If our requirements are exacting, not compromising, then datagrams is the way to go. We get closer to the metal, we use more of the die, we actually get to tune the app to the net, not the other way around.
UDP and TCP are only the most famous of the "transport-layer" protocols, and the construction of internetworking, or TCP/IP in general, was that it was relatively easy to add new protocols. In part due to the frustrations outlined herein, there are some other protocols :
Are these helpful? Perhaps, but consider the common difficulty: they all require wide distribution of the code into the Internet infrastructure before you can reliably use it. Given that the rise of the Internet was practically determined by how fast we could spread TCP/IP through the world, this is no small issue.
As a practical here and now, that leaves us with the two earlier choices: use TCP or UDP.
It is somewhat interesting to look at why we didn't go this path before. One reason is the above pattern of hubristic expansion of claims. Another is that connections are simply easier to work with in the beginning, and what you don't know about the costs of later phases won't hurt you.

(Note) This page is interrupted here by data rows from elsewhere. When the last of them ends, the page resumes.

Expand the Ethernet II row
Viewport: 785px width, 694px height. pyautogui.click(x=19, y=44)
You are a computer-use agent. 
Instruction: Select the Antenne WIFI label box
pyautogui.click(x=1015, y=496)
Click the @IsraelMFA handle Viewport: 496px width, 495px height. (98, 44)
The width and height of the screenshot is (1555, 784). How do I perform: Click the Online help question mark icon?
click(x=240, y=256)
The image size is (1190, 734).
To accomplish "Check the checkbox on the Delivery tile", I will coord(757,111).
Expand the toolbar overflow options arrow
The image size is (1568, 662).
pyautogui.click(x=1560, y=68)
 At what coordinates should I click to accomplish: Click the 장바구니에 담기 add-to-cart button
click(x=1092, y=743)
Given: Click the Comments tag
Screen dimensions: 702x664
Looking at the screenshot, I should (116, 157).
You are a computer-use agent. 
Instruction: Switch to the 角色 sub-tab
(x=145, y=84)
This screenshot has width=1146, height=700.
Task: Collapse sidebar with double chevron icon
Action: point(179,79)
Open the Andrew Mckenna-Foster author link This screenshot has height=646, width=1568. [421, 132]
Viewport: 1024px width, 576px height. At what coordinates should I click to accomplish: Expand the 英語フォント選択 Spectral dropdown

Another reason is that once people get used to working with connections, they find it hard to go back; same with software, which deeply embeds connection-oriented thinking within.
Another answer is that we have already travelled this path in the world of VoIP. In that area, UDP is in widespread use.
"I'm sold! Where do I sign?"
It's very expensive to rewire existing designs, so perhaps that is not the best starting point. It's also somewhat expensive more expensive to use datagrams in early demos than it is to use connections; but it's much cheaper later on.
We can probably assist by documenting some patterns. That's really the subject of another essay.